All popular code minifiers in use today use AST-based minification, so they can handle semicolon-less JavaScript with no issues (since semicolons are not required in JavaScript).

Excerpt from "An Open Letter to JavaScript Leaders Regarding Semicolons":

[Relying on automatic semicolon insertion] is quite safe, and perfectly valid JS that every browser understands. Closure compiler, yuicompressor, packer, and jsmin all can properly minify it. There is no performance impact anywhere.

I am sorry that, instead of educating you, the leaders in this language community have given you lies and fear. That was shameful. I recommend learning how statements in JS are actually terminated (and in which cases they are not terminated), so that you can write code that you find beautiful.

In general, \n ends a statement unless:

  1. The statement has an unclosed paren, array literal, or object literal or ends in some other way that is not a valid way to end a statement. (For instance, ending with . or ,.)
  2. The line is -- or ++ (in which case it will decrement/increment the next token.)
  3. It is a for(), while(), do, if(), or else, and there is no {
  4. The next line starts with [, (, +, *, /, -, ,, ., or some other binary operator that can only be found between two tokens in a single expression.

The first is pretty obvious. Even JSLint is ok with \n chars in JSON and parenthesized constructs, and with var statements that span multiple lines ending in ,.

The second is super weird. I’ve never seen a case (outside of these sorts of conversations) where you’d want to do write i\n++\nj, but, point of fact, that’s parsed as i; ++j, not i++; j.

The third is well understood, if generally despised. if (x)\ny() is equivalent to if (x) { y() }. The construct doesn’t end until it reaches either a block, or a statement.

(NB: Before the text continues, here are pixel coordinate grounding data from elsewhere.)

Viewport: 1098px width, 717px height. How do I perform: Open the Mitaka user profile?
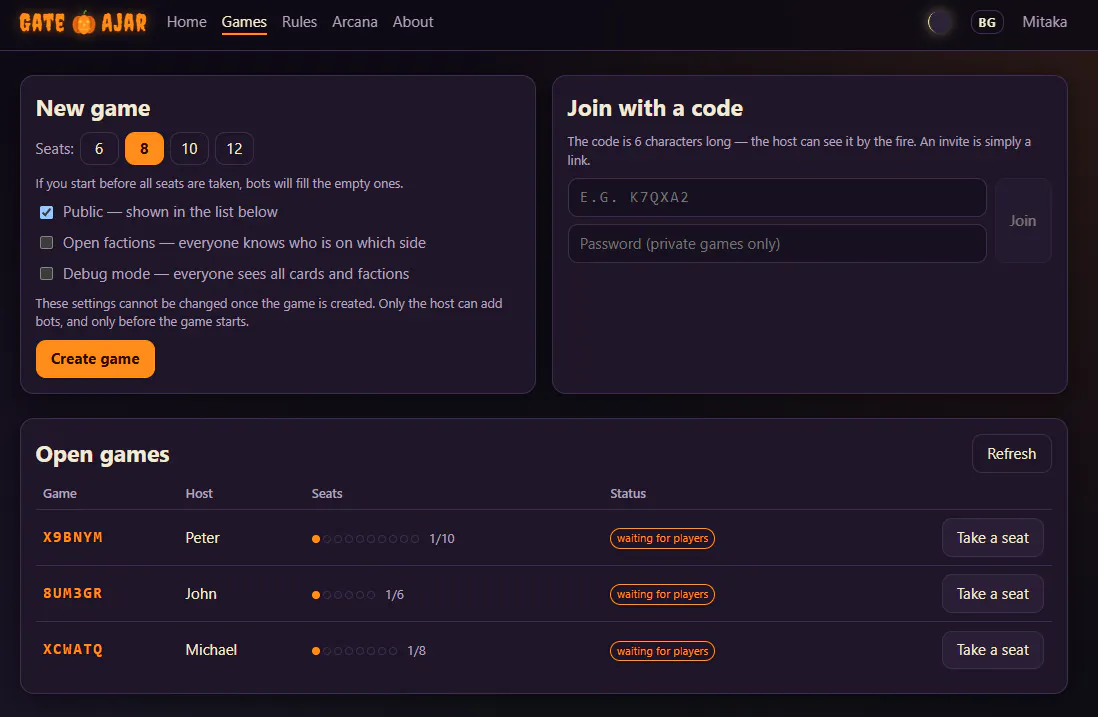tap(1044, 22)
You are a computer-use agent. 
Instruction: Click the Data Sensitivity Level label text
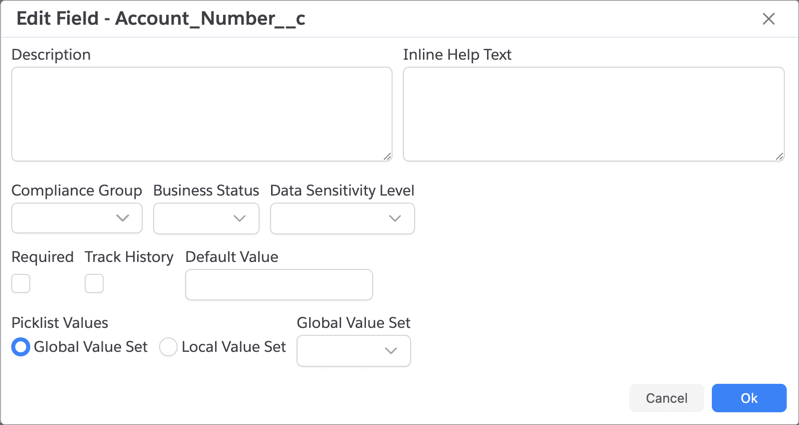coord(342,190)
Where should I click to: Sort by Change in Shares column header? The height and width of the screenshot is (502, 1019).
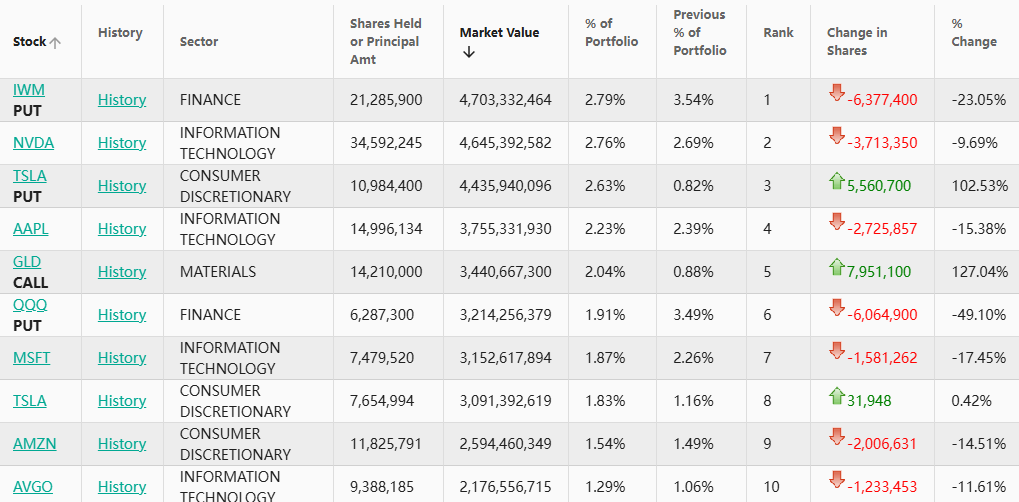pyautogui.click(x=856, y=41)
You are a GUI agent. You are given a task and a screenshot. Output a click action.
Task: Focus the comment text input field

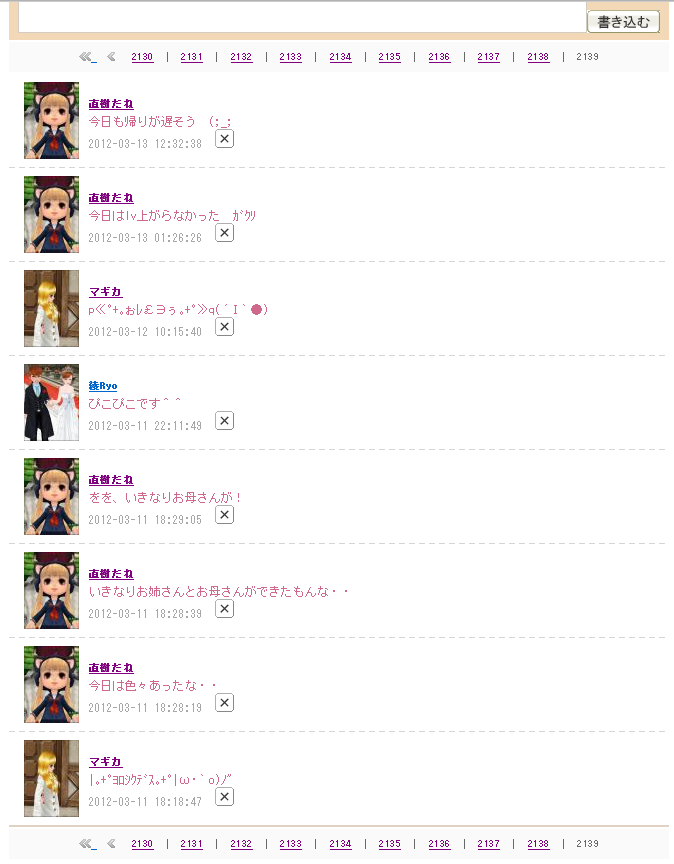click(x=302, y=17)
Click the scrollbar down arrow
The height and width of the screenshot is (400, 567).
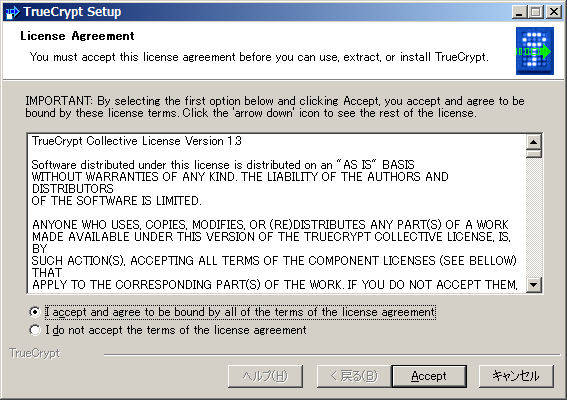pyautogui.click(x=534, y=285)
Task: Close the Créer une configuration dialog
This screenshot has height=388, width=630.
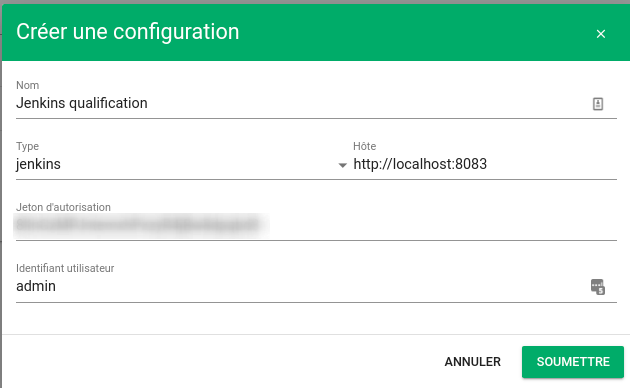Action: [601, 34]
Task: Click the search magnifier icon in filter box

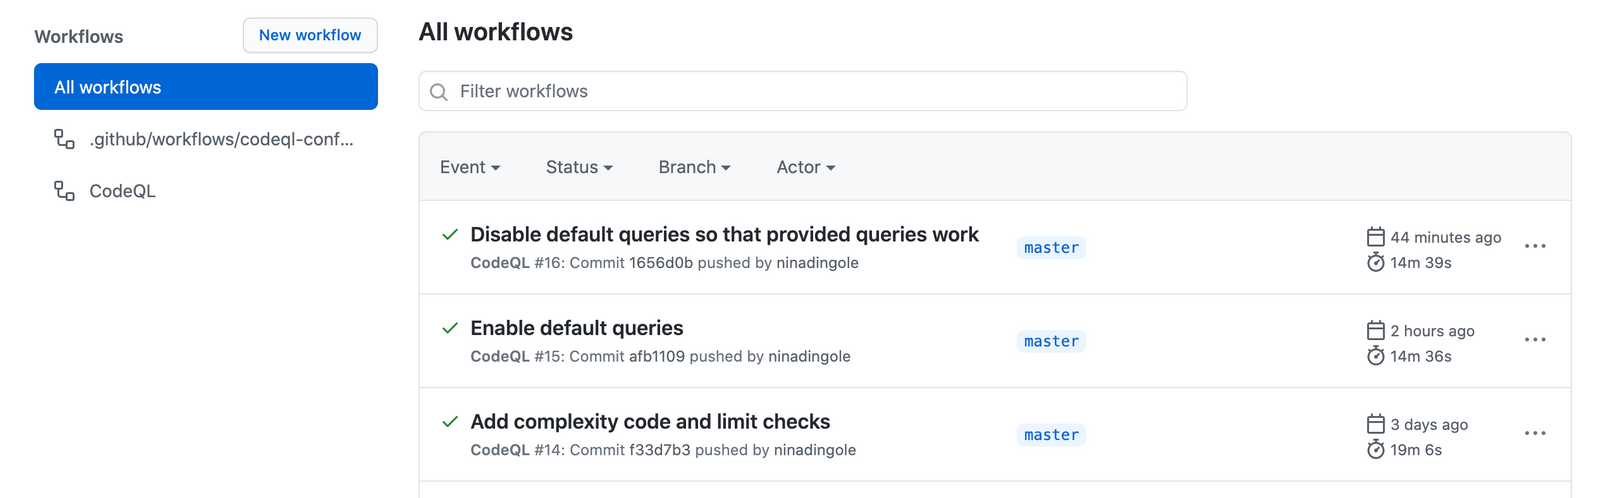Action: click(x=438, y=92)
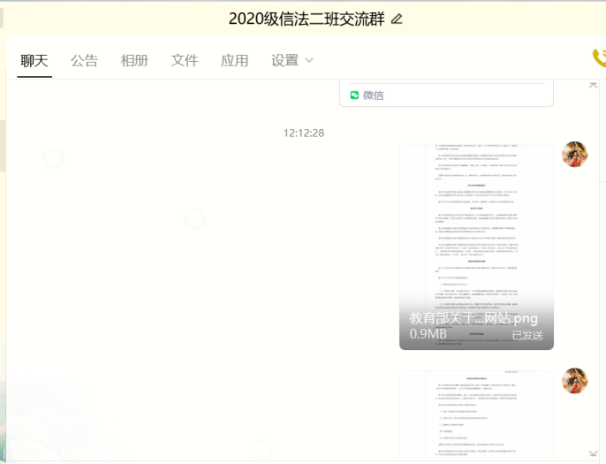
Task: Click the sender avatar beside the second image
Action: (575, 380)
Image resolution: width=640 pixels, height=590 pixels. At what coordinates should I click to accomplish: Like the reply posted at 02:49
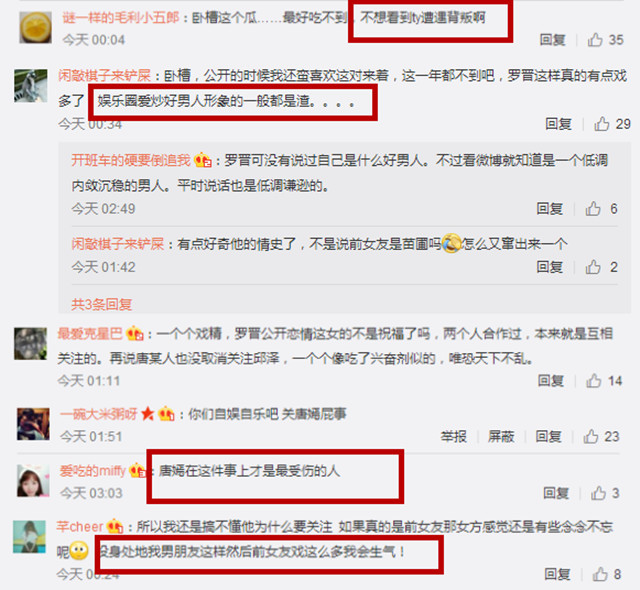point(593,208)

; is a valid JavaScript statement, so if(x); is equivalent to if(x){} or, “If x, do nothing.” This is more commonly applied to loops where the loop check also is the update function. Unusual, but not unheard of.

The fourth is generally the fud-inducing “oh noes, you need semicolons!” case. But, as it turns out, it’s quite easy to prefix those lines with semicolons if you don’t mean them to be continuations of the previous line. For example, instead of this:

foo();
[1,2,3].forEach(bar);

you could do this:

foo()
;[1,2,3].forEach(bar)

The advantage is that the prefixes are easier to notice, once you are accustomed to never seeing lines starting with ( or [ without semis.

End quote from "An Open Letter to JavaScript Leaders Regarding Semicolons".